Urban hromada in Zakarpattia Oblast, Ukraine

Rakhiv urban territorial hromada (Рахівська міська територіальна громада) is a hromada of Ukraine, located in the country's western Zakarpattia Oblast. Its administrative centre is the city of Rakhiv.

Rakhiv urban hromada has a total area of 252.5 km2. Its population is 23,601 (as of 2023).

== Settlements ==
In addition to one city (Rakhiv), the hromada includes the following six villages:
- Bilyn
- Vilkhovatyi
- Dilove
- Kostylivka
- Kruhlyi
- Khmeliv

== Geography ==
Rakhiv urban territorial hromada is located in the Ukrainian Carpathians, in the north of Rakhiv district, in the middle and lower parts of the Black Tisza river valley (a tributary of the Tisza). The community is located in the valley of the Black Tisza River, on the slopes of the Svydovets, Chornohora and mountains. The relief of the highlands shows signs of ancient glaciation - cirque and trough valleys.

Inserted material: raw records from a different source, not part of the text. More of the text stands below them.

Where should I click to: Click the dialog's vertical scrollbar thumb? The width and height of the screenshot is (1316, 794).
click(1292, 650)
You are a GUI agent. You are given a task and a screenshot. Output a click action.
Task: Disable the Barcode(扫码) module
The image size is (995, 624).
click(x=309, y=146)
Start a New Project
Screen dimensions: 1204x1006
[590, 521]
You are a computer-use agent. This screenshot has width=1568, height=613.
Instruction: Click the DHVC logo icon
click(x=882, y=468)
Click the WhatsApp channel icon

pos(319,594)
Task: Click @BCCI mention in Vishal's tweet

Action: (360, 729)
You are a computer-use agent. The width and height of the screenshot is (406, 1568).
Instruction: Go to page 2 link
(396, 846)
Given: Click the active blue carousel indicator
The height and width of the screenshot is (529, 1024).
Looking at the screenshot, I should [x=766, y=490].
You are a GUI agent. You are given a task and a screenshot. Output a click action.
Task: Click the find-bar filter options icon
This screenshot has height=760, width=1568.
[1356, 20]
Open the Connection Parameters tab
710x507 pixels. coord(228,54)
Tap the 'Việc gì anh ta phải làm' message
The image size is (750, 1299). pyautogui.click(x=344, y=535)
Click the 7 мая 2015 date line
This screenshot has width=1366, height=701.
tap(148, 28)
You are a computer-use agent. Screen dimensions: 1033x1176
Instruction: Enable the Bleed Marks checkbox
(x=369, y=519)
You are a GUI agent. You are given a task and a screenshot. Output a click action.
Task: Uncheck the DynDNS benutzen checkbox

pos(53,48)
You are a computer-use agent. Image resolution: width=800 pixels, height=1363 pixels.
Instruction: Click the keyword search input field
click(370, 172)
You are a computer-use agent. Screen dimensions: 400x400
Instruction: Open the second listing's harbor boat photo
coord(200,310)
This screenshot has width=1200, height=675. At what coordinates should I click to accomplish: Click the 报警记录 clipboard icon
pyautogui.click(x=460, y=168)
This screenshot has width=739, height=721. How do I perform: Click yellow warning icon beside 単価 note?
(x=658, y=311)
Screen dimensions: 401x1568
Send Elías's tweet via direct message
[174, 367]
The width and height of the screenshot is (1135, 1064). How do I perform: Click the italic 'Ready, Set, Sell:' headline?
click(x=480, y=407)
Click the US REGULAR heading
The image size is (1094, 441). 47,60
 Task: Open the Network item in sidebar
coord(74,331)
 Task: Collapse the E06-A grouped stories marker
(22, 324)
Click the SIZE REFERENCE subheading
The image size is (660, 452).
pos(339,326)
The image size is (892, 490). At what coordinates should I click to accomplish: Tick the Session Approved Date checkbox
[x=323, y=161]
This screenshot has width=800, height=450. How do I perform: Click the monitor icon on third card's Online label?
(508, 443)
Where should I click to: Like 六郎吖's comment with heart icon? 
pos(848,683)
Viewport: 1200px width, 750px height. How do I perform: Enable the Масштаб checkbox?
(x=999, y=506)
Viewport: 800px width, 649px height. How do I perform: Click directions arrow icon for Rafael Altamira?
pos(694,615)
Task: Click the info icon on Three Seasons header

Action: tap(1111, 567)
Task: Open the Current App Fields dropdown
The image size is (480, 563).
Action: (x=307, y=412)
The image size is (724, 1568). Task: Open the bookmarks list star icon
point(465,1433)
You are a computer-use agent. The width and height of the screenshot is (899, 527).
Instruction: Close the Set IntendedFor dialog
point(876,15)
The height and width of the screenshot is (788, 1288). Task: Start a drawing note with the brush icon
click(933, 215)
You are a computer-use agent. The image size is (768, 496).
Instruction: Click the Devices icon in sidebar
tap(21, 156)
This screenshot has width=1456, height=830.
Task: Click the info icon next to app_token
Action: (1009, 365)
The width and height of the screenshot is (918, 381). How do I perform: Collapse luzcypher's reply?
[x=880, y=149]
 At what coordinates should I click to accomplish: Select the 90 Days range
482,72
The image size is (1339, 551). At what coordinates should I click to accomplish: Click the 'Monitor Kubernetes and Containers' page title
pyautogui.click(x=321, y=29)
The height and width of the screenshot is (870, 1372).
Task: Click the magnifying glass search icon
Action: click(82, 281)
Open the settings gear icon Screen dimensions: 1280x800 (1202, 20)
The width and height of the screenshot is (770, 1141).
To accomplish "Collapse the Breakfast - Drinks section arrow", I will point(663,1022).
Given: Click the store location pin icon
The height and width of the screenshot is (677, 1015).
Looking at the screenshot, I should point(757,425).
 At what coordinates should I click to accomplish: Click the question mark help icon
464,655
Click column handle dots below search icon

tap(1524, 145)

The area of the district is 252.5 km^{2}.

The climate in Rakhiv urban territorial hromada is moderately continental. The average temperature in January is -4.8 °C, in July - +18.0 °C, the average annual temperature is 7.4 °C. The average annual precipitation is 1212 mm, the maximum of which falls on June-July. With increasing altitude above sea level, the air temperature decreases and the amount of precipitation increases.

The Black Tisza, a left tributary of the Tisza River (Danube basin), begins in the Rakhiv urban territorial hromada.

Gold deposits (Sauljak deposit) and marble deposits (Trybushanske deposit) are being developed in the community.

The Carpathian Biosphere Reserve is located in the Rakhiv urban territorial hromada. The unique virgin forests and high-altitude meadows of this reserve belong to the most valuable ecosystems on the planet and are part of the UNESCO International Network of Biosphere Reserves. This territory is home to large predators such as the bear, wolf, and lynx.

== Transport ==
The national highway H-09 passes through the territory of the hromada, which begins in the city of Mukachevo, passes through the community and ends in the city of Lviv. Also, a railway line has been laid through the territory of the hromada, which passes through the settlements of the Yasinyansk territorial community to Kyiv, Odessa, and Dnipro.